3. A representação e seus desvios: clientelismo e corrupção em Kitschelt

De acordo com Kitschelt (2000), grande parte das pesquisas sobre competição política em regimes democráticos assumem que os mecanismos de accountability que ligam os eleitores às elites políticas funcionam via o programa do partido e os resultados obtidos pelos representantes na implementação de políticas (voto retrospectivo). Esse pressuposto não leva em consideração outras formas de ligação entre eleitores e eleitos, por exemplo, carisma político individual e clientelismo. Kitschelt (2000) considera que o modelo de accountability que conecta os eleitores aos representantes, via conteúdo programático das plataformas partidárias, tem sido dominante na pesquisa comparada. Isso, segundo ele, influenciou negativamente a quantidade e a qualidade dos estudos que utilizam os outros elos (carismático e clientelista). Para isso, Kitschelt (2000), retoma os dois problemas centrais que os partidos precisam solucionar em sistemas democráticos, assim como sugeriu Aldrich (1995). São eles: a) problemas de ação coletiva; b) problemas de escolha social (agregação de preferências individuais em decisões coletivas).

Idealmente, se um partido não concentra esforços na resolução desses problemas, Kitschelt argumenta que é autoridade carismática de um ou poucos líderes que mantém o grupo coeso. Por outro lado, se os políticos se concentrarem apenas em administrative technical infrastructure sem conceder atenção ao problema de agregação de preferências o elo gerado entre representantes e representados será do tipo clientelista. Para o autor, clientelismo se caracteriza por reciprocidade, voluntarismo, exploração e dominação. Ainda, ele distingue dois tipos de clientelismo: a) tradicional (mais personalizado); b) moderno (mais impessoal).

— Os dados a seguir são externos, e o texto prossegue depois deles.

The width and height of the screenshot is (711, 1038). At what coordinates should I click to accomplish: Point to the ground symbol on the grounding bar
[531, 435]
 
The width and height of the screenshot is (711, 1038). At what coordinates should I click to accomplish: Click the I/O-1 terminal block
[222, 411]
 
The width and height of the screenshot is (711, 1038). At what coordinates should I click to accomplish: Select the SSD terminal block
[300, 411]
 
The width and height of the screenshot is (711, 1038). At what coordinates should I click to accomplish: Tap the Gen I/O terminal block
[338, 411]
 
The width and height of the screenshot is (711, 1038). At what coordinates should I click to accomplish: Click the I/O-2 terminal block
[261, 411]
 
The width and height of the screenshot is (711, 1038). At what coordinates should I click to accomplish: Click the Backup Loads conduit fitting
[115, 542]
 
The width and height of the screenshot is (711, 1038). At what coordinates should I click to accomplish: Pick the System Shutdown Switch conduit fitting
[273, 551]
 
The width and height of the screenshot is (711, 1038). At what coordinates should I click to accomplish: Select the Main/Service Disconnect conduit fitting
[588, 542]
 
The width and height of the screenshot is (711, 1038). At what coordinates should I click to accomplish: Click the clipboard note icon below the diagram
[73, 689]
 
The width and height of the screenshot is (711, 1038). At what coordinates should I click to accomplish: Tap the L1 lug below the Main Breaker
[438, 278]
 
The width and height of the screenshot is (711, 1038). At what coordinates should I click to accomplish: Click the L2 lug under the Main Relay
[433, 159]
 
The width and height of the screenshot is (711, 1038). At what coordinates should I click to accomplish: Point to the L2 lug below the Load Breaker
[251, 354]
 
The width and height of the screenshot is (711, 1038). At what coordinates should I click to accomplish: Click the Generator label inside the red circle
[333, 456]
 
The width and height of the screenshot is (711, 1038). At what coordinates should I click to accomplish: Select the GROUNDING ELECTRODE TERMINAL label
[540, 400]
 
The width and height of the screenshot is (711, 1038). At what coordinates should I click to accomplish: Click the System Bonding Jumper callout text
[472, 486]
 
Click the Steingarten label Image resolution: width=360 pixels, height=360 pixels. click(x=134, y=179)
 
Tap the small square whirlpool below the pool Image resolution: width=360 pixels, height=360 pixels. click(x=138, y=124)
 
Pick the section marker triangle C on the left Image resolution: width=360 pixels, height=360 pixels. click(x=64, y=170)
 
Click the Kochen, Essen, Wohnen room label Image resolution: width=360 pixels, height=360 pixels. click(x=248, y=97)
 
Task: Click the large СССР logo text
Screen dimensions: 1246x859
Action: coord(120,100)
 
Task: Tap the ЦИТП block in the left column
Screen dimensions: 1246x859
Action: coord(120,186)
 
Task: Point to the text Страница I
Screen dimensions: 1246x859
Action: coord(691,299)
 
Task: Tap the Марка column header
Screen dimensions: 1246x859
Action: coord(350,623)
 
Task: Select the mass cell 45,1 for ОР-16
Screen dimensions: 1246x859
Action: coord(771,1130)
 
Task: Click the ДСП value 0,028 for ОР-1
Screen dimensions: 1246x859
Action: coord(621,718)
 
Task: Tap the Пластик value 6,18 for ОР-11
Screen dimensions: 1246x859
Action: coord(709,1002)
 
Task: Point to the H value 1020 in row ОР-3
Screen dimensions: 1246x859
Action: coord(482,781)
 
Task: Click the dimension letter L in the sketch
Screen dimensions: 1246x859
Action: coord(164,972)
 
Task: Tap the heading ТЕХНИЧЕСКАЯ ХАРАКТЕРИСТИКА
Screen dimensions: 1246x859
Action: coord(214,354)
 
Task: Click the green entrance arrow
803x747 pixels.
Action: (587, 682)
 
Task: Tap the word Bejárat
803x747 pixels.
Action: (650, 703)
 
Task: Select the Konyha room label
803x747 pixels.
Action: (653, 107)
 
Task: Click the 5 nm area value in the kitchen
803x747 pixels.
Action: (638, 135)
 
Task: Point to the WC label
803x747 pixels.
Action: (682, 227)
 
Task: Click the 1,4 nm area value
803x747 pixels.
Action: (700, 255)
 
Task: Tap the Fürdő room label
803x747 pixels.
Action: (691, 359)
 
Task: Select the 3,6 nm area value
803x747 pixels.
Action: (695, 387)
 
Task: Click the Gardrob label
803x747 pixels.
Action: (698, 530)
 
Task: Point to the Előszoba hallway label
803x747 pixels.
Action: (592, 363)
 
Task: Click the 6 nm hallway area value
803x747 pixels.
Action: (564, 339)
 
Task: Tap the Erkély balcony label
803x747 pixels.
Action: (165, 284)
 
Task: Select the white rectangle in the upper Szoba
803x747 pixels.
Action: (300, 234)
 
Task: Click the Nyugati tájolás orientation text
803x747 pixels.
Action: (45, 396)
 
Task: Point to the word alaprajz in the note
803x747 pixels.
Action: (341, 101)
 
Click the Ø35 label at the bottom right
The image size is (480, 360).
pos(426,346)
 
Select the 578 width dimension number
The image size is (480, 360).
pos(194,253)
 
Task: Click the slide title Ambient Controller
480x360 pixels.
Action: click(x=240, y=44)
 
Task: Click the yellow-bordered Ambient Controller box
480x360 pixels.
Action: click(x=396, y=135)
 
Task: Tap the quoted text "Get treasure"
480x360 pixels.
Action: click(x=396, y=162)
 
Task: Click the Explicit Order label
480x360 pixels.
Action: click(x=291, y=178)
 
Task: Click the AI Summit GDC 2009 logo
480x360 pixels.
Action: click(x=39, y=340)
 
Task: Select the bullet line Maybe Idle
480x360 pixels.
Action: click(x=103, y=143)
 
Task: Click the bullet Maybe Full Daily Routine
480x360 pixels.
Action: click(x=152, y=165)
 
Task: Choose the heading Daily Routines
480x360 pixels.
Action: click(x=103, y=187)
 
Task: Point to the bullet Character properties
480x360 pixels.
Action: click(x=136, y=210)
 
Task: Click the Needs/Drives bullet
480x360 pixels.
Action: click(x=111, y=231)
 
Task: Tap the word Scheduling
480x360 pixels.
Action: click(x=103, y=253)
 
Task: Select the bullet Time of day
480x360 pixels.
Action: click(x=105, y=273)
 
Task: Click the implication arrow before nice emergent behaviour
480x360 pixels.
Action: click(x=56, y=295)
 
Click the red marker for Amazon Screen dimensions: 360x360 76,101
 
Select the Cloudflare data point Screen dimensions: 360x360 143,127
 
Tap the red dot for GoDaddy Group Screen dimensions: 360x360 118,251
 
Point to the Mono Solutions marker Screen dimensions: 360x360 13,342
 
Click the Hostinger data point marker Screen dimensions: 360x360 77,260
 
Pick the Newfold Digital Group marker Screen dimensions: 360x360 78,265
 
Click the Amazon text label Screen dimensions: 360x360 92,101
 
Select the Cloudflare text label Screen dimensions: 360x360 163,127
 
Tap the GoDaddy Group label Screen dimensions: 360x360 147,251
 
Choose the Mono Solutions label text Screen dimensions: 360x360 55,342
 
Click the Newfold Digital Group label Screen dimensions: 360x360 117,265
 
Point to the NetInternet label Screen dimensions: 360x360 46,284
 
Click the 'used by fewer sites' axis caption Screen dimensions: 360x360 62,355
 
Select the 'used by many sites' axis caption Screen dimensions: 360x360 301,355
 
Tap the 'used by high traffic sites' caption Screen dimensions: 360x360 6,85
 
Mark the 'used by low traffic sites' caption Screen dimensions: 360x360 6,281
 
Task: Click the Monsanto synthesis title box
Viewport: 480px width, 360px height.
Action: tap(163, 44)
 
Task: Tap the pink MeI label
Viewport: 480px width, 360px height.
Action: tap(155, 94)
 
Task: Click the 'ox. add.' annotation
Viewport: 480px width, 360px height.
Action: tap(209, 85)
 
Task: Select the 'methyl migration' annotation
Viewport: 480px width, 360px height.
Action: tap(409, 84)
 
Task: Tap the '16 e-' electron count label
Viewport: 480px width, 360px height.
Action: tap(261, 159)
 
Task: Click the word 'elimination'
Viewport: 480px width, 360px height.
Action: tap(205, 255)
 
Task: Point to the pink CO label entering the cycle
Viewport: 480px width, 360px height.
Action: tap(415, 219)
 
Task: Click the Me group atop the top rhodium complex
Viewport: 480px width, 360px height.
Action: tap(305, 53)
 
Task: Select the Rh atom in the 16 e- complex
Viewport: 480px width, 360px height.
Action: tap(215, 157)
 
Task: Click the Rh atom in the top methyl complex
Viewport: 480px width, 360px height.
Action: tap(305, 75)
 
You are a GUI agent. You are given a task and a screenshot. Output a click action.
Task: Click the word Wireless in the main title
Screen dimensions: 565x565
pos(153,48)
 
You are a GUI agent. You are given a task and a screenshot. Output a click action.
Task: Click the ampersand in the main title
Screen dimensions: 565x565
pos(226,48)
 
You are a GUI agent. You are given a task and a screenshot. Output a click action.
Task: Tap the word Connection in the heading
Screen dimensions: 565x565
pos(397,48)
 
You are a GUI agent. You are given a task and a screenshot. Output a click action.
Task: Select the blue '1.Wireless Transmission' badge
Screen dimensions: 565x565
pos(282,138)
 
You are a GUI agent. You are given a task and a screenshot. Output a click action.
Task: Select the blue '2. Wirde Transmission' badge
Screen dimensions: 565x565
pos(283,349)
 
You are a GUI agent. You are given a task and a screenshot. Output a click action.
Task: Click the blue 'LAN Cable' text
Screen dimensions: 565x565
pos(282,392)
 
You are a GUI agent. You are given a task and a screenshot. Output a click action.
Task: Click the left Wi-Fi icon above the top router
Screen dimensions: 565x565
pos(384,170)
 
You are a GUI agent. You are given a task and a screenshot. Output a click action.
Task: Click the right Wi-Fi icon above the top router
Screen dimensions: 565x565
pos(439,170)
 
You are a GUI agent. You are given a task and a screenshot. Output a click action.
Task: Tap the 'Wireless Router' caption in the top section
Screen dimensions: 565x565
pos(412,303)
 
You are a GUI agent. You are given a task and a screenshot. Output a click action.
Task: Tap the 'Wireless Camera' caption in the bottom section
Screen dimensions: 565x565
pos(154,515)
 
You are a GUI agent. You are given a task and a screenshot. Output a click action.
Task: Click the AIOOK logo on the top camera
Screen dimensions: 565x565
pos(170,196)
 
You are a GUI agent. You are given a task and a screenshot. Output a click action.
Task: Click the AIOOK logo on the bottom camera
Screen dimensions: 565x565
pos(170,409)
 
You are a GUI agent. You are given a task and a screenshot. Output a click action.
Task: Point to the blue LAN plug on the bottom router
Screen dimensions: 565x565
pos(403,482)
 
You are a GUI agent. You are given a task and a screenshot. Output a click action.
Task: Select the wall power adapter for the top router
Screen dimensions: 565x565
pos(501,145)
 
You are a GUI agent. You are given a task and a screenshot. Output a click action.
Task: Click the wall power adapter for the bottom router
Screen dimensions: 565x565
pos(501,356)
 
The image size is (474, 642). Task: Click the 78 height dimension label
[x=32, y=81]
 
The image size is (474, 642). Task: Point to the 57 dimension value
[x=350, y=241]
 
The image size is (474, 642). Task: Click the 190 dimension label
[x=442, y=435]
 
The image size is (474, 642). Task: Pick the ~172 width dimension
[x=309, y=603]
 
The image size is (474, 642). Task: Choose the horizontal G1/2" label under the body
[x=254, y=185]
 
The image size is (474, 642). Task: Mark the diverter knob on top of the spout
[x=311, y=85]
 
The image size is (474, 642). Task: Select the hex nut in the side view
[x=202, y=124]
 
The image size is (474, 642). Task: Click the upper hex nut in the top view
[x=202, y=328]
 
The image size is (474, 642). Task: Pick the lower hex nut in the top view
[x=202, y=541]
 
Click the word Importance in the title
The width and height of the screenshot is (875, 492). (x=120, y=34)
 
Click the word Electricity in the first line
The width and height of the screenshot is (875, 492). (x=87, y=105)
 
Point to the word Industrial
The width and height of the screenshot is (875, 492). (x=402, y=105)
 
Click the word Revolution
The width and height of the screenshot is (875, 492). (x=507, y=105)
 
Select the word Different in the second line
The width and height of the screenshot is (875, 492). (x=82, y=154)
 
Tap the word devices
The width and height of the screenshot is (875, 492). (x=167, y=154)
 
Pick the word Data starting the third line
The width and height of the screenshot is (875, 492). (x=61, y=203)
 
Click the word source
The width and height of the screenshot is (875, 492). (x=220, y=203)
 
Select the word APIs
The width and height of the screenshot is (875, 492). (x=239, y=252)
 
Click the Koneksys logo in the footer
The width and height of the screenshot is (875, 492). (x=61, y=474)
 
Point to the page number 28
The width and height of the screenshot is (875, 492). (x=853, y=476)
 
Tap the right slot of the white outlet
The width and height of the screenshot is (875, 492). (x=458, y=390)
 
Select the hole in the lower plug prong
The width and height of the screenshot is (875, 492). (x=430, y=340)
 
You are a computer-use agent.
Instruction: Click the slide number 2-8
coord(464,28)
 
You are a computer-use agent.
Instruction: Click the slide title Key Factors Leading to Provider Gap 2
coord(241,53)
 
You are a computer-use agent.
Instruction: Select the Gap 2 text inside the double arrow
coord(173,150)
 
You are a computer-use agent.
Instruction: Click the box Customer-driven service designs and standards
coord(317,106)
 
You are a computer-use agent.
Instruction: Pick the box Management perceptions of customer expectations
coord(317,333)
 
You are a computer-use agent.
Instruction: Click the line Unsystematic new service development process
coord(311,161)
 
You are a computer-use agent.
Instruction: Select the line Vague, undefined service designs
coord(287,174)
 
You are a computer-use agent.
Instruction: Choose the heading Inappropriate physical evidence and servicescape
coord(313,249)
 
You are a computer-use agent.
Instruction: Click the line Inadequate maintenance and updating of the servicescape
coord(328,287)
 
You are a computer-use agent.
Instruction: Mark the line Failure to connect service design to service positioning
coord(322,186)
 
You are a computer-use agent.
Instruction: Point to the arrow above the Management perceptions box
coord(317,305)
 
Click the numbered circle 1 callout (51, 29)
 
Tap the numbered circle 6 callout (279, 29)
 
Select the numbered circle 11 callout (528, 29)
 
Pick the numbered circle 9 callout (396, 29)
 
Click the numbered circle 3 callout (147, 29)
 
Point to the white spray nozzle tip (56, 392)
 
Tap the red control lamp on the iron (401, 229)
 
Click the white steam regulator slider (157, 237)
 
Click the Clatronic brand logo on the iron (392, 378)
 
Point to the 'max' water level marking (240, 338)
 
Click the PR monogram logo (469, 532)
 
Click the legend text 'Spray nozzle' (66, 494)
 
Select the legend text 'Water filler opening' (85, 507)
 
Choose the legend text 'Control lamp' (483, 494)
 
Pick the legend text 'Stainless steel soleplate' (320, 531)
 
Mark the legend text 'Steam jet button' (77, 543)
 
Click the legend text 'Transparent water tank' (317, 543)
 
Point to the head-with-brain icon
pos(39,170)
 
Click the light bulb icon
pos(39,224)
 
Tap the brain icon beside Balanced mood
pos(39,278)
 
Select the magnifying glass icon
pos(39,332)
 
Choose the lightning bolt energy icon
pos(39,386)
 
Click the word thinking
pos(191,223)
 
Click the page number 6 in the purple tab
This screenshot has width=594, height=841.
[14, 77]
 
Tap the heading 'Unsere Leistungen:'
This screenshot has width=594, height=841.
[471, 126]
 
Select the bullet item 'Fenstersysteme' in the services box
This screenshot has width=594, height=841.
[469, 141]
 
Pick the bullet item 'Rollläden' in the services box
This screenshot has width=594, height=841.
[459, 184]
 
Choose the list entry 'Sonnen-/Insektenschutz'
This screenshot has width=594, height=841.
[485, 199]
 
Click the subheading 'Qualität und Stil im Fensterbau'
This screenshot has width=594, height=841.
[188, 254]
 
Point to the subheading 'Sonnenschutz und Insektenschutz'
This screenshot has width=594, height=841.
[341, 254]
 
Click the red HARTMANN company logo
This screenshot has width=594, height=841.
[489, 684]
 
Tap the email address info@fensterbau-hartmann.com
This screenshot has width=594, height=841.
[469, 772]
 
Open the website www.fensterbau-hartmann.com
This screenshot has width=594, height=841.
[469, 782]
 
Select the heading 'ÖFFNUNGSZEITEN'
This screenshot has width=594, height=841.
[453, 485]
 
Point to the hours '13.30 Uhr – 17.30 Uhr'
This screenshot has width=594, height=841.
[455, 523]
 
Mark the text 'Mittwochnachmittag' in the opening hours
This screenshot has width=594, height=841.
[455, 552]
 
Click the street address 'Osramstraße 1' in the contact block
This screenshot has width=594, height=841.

Kitschelt (2000) diferencia os elos clientelistas dos programáticos. Nesse último, os partidos oferecem pacotes de políticas que beneficiarão os eleitores indiretamente, sem incentivos seletivos. Isso não quer dizer, todavia, que partidos programáticos necessariamente proverão bens coletivos enquanto partidos clientelistas produzirão automaticamente bens particulares. Nesse sentido, o autor defende que é muito mais fácil identificar os aspectos procedimentais de troca entre eleitores e políticos do que a natureza teleológica entre os programas partidários. Dessa forma, o elemento constitutivo básico dos modelos programáticos é que os partidos solucionam seus problemas de agregação de preferências (social choice problems) através do desenvolvimento de policy packages que tornam possível mapear temas em uma dimensão partidariamente competitiva. Na medida em que essas dimensões servem como atalhos informacionais, elas produzem clivagens entre os eleitores e os diferentes partidos.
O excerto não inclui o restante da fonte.